岸さん「若手キャリアの離職も右肩上がりで増加中だ」と言いますが――(写真提供:Photo AC)
同期入省の中から30数年をかけて選び抜かれたエリート中のエリートである事務次官。だが、近年、セクハラ等の不祥事で短命化が進み、その権威に影が差しているという。官界の異変は「裾野」でもみられ、ブラックな労働環境や、若手の退職者増加など厳しさを増している。そんな大きな曲がり角を迎えている霞が関を長年取材し続けているのは、経済ジャーナリストの岸宣仁さん。その岸さん「若手キャリアの離職も右肩上がりで増加中だ」と言いますが――。

若手キャリアの退職者激増

国会待機が端的に物語るブラックな働き方を敬遠して、とくに若手の間に官僚離れが顕著に表れている。
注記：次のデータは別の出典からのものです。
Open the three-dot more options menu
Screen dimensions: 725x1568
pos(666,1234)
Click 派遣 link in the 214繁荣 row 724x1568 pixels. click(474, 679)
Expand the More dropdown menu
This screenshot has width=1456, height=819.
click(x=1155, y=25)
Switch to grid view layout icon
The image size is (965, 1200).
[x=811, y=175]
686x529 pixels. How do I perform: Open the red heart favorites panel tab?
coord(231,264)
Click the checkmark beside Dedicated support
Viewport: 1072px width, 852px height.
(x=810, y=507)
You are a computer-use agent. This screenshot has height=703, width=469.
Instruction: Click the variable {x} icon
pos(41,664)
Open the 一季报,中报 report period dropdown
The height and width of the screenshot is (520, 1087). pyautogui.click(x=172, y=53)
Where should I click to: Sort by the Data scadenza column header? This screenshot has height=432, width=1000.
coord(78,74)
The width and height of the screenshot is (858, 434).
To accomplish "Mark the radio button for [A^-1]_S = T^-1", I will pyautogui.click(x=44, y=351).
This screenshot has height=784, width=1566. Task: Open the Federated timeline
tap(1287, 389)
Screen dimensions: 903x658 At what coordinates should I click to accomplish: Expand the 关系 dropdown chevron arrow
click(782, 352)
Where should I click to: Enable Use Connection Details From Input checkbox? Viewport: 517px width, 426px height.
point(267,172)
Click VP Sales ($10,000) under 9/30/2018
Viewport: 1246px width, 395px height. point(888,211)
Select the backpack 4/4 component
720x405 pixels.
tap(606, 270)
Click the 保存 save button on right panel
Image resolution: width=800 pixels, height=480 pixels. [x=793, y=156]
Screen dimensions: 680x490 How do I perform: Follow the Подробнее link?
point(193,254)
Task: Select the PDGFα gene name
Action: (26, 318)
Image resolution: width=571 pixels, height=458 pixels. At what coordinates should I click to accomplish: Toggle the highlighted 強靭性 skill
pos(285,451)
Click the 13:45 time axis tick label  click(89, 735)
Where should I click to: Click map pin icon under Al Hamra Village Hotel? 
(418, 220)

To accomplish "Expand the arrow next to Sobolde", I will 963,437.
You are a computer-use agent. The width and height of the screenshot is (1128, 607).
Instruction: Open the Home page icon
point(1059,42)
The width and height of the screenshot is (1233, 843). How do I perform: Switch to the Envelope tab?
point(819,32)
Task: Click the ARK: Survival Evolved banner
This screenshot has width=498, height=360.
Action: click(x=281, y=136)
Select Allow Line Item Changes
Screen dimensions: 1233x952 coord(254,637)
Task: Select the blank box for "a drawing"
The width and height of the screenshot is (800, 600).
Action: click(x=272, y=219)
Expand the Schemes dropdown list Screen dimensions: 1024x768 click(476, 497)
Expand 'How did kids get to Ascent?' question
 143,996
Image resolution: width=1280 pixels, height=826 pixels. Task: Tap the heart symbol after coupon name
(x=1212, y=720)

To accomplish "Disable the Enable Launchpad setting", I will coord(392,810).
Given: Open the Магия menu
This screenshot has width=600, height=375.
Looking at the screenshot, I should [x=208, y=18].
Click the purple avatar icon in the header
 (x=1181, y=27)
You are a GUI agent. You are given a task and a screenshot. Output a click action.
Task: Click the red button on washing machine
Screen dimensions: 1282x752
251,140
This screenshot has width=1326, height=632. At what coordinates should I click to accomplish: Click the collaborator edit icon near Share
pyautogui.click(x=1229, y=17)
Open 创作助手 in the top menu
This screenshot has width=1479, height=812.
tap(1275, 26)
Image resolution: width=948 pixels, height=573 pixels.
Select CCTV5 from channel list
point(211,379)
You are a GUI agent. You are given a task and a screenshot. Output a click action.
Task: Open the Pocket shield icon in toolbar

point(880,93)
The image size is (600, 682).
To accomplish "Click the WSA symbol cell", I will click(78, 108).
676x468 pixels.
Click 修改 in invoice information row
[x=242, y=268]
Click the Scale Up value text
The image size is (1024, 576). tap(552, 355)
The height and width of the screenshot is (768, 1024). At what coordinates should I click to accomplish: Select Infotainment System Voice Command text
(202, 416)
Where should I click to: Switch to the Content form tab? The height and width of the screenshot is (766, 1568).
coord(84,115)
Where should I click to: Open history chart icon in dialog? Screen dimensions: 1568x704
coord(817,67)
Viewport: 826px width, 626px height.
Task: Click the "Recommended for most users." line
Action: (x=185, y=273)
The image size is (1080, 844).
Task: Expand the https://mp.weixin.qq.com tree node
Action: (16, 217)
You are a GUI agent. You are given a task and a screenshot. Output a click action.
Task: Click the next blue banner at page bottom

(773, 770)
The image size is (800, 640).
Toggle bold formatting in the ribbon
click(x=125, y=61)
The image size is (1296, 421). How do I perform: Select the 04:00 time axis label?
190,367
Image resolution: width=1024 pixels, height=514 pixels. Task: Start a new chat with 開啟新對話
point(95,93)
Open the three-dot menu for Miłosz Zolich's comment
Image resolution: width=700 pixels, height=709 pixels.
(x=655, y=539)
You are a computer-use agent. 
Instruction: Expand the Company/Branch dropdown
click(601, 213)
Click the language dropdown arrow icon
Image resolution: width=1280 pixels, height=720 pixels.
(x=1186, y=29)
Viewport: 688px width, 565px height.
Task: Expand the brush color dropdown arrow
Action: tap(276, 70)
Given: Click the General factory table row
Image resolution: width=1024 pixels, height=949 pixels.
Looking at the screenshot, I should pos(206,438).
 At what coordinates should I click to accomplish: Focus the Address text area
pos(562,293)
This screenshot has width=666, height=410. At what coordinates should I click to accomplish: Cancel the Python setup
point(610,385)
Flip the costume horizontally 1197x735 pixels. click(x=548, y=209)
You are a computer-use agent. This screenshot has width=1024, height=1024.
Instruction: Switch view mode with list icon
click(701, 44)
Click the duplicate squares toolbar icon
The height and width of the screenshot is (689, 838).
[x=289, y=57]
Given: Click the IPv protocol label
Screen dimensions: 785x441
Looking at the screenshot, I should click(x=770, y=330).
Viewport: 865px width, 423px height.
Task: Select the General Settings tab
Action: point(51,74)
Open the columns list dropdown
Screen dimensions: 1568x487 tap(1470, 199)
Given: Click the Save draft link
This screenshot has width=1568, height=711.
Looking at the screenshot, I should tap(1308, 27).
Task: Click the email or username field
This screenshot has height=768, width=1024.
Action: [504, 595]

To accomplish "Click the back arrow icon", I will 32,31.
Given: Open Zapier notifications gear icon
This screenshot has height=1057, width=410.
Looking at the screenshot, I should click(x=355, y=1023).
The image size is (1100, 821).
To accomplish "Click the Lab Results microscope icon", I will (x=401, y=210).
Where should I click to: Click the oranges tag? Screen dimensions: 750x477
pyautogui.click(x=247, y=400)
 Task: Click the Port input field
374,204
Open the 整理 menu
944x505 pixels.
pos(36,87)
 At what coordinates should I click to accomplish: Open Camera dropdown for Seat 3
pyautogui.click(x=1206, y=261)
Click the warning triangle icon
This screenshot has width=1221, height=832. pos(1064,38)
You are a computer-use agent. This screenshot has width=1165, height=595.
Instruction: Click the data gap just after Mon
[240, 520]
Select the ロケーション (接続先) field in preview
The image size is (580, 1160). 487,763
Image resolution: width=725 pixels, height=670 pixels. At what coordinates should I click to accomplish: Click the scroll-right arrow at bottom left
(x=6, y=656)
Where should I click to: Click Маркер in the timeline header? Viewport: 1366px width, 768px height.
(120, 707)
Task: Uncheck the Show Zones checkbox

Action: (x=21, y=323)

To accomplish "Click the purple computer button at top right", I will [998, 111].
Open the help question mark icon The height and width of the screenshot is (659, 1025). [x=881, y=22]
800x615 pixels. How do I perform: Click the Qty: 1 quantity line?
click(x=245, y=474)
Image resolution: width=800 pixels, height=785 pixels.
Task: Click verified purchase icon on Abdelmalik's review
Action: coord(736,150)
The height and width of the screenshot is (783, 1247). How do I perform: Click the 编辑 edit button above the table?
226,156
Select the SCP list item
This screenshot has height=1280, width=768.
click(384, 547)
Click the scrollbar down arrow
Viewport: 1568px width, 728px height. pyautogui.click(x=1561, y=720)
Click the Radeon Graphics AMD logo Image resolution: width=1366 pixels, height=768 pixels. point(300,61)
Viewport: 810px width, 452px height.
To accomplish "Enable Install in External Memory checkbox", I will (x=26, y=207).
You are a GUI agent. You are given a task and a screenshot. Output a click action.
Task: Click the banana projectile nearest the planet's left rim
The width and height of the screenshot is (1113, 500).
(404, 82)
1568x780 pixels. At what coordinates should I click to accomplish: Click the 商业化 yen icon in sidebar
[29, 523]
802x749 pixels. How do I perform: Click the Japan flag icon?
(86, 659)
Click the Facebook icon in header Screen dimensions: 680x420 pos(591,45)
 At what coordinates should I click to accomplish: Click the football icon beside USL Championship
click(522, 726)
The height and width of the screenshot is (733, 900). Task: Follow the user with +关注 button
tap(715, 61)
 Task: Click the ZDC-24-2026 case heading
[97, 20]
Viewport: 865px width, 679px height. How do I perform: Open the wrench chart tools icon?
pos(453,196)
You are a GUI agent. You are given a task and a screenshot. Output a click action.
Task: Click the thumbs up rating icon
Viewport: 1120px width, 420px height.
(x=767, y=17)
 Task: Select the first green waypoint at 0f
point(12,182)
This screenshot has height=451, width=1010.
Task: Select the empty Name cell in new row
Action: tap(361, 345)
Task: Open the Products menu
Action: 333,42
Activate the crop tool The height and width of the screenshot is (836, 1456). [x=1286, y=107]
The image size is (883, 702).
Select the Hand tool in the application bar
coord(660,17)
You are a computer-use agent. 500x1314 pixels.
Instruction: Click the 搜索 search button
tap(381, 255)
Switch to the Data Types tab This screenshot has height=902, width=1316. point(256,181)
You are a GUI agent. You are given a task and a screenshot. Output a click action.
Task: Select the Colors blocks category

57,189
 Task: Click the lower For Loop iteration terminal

国家公務員志望者の長期低落傾向は言うに及ばず、若手キャリアの離職も右肩上がりで増加中だ。

自己都合を理由に退職した20代のキャリア官僚は、19年度に86人を数えた。例年、キャリアの採用は800人程度なので、1割強の若手が霞が関を去った勘定だ。

ここ数年の退職者を見ても、14年度31人、15年度34人、16年度41人、17年度38人、18年度64人と、18年度以降は加速度を増したような激増ぶりである。

一言で「ブラック職場」と書いたが、それは国会待機による長時間労働だけが問題なのではない。

安倍・菅政権時代に著しかった官邸主導の政策決定や、官僚を引っ張り出して吊るし上げのように問題点を追及する野党合同ヒアリングなども、政に対する官の不満が蓄積するブラックな働き方の一因になっている。